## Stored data
= = =

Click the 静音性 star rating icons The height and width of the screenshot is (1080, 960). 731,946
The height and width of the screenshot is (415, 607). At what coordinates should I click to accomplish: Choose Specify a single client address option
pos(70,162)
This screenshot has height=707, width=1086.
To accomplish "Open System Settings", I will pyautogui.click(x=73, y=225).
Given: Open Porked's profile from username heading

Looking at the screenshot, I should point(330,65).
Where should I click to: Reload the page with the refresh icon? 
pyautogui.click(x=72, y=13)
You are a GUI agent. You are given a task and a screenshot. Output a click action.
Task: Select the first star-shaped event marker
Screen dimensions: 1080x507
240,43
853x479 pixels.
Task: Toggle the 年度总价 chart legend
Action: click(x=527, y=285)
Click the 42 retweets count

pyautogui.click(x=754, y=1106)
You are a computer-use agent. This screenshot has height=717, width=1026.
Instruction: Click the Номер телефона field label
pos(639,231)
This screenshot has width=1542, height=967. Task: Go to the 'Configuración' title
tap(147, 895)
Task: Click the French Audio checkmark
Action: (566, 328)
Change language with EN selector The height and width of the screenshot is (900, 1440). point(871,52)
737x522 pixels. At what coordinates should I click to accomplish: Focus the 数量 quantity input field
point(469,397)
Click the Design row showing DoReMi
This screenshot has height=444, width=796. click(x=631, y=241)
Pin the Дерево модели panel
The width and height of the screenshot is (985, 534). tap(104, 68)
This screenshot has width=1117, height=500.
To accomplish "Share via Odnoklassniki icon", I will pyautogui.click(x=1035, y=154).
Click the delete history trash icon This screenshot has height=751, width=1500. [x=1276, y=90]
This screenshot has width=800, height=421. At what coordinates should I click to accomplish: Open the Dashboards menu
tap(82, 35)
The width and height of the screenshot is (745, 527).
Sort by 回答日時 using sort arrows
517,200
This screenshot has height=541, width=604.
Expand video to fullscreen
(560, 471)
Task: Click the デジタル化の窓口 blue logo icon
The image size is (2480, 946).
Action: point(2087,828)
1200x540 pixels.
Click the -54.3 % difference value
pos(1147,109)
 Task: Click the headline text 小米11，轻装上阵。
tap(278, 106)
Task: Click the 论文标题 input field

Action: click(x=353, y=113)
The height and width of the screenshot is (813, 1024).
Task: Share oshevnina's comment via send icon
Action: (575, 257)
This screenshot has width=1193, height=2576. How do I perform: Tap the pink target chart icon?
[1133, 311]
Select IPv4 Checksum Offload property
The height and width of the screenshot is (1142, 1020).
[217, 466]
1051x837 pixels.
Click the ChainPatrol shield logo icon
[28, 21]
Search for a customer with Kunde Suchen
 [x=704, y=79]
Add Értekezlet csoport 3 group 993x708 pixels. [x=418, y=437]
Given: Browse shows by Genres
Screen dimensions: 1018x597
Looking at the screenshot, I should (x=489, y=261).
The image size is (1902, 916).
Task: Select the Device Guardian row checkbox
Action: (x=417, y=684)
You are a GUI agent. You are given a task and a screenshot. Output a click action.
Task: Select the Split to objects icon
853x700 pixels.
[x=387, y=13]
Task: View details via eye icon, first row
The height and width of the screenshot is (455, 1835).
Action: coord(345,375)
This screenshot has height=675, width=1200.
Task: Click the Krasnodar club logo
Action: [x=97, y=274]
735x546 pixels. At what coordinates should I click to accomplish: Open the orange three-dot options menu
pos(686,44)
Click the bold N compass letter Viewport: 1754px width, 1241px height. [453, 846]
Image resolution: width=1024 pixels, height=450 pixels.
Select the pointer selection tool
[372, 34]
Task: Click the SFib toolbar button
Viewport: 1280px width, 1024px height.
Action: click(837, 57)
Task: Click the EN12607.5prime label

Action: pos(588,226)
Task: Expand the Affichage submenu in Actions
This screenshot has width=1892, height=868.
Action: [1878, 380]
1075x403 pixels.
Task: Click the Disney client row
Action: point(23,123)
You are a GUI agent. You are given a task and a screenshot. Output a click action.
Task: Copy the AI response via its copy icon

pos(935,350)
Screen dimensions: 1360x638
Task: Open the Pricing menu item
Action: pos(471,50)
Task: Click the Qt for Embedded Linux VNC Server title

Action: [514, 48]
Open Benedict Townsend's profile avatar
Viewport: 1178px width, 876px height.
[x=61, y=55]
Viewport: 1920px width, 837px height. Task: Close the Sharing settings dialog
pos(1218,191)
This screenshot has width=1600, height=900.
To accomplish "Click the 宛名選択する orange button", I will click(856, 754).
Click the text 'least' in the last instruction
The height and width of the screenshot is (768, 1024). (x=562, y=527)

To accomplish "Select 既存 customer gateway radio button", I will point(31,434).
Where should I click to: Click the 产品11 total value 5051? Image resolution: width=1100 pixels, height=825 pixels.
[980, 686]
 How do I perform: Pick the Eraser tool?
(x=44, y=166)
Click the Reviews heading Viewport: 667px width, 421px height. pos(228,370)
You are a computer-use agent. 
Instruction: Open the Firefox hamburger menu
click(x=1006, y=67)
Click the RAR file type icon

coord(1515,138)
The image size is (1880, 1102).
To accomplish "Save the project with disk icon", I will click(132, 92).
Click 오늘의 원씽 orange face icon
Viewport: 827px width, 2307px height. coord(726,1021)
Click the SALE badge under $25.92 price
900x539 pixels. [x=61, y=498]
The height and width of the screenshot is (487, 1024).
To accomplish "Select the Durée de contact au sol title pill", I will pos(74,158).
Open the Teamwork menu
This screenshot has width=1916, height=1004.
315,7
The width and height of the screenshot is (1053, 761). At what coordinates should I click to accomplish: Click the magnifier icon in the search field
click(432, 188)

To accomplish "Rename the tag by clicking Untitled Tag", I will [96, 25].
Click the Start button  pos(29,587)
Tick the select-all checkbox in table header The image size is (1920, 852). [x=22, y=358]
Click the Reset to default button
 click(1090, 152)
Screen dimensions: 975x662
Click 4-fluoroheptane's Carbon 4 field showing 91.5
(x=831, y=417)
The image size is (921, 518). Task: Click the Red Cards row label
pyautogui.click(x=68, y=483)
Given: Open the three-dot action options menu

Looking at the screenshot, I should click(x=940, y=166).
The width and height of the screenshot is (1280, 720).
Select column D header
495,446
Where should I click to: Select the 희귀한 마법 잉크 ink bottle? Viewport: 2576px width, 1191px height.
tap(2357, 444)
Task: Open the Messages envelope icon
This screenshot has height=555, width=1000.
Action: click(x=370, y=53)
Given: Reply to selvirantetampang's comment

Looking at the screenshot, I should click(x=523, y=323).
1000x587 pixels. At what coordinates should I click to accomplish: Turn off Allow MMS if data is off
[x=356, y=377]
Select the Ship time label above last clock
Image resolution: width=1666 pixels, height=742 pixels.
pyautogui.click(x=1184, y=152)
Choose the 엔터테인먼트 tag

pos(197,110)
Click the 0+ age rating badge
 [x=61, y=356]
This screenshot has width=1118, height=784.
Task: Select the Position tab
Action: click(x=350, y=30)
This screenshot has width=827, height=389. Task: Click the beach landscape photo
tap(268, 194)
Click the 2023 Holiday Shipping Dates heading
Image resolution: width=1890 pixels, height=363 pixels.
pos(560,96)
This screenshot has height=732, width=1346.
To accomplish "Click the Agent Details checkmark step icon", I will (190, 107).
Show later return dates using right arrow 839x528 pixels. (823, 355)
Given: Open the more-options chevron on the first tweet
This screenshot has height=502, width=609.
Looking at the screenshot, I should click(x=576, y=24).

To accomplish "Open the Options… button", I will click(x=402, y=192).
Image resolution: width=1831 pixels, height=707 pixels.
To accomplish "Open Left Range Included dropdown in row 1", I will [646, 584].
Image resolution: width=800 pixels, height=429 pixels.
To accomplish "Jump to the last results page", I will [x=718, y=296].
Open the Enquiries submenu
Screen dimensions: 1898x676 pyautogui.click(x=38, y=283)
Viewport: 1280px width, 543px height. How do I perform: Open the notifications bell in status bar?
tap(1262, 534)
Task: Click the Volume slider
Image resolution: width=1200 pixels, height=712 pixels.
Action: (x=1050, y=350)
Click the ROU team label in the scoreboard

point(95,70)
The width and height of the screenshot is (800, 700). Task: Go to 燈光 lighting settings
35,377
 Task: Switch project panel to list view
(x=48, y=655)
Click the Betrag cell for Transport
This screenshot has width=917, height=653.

= = =

## WORK ORDER
Starting at the line that contains "Image resolution: width=1200", reproduce each line through the end of the records exactly, both ends included.

## SOLUTION TO THE EXERCISE
Image resolution: width=1200 pixels, height=712 pixels.
Action: (x=1050, y=350)
Click the ROU team label in the scoreboard

point(95,70)
The width and height of the screenshot is (800, 700). Task: Go to 燈光 lighting settings
35,377
 Task: Switch project panel to list view
(x=48, y=655)
Click the Betrag cell for Transport
This screenshot has width=917, height=653.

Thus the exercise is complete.